転4
(5/1 1:50 予約投稿日時を間違えていて、未完成な状態で公開してしまっていました。1:10に気づいて慌てて書き直してなんとか完成させました。すみませんでした)
「シーラ!!生きてるか!?おい!!生きてるか!?」
バババババッバババババババッババババババババババがガララララララダゴンッドガガガッ
「生きてるか!?死んでる!?また!?また失うのか!?死ぬな!おい!生きてるよね!?死なないでくれ!生きてて!頼むから!!」
「……うるさいわねなんの音よ!?」
おちおち気絶もできやしない。
助けに来てくれた王子様に安心して、ちょっとイイカンジで気を失ったはずなのに、爆音に脳みそを揺さぶられて目が覚めた。目を開けたら青空が見えたし、私のまわりを一周するように光の膜が張られ、その周囲ではあらゆるものが砕け散っていた。
「いやホントどういうこと!?」
叫んだところで声は自分の耳にも届かない。うるさすぎるのだ。音というのは大きすぎると凶器になるらしい。骨を揺さぶり頭蓋骨も割れそうな音の振動に、私は強制的に完全に覚醒させられた。

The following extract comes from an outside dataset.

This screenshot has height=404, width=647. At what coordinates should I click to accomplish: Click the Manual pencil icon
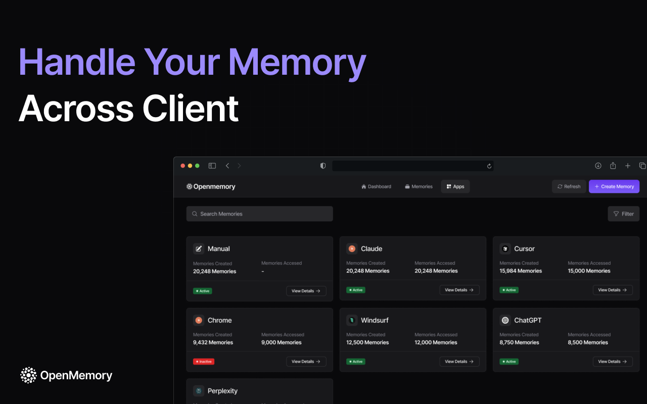199,248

「あぁッ生きてる!!まだ噛まれてないな!!よしっ!!今度は間に合った!!」
「なんだってー!?」
「あー生きてるー!!」
いつの間にか真横にいた焦げたマントを纏った王子様が、ワタワタとパニックになって騒いでいる。何も聞き取れなくて、いつものように王子に言い返せば、ぐわっと力の限り抱きしめられた。私の口からはロマンチックさのカケラもない「ぐえ」という声が漏れたが、聞こえてはないだろう。なにせ周りがうるさすぎる。
「君が死んだらどうしようかと思ったよシーラ!」
私の頬を両手で包み込んだ涙目の王子は、私が生きていることを確認するように首に手を当てて拍動を確認する。そして再び勢いのままに私を抱きしめると、耳の真横で叫んだ。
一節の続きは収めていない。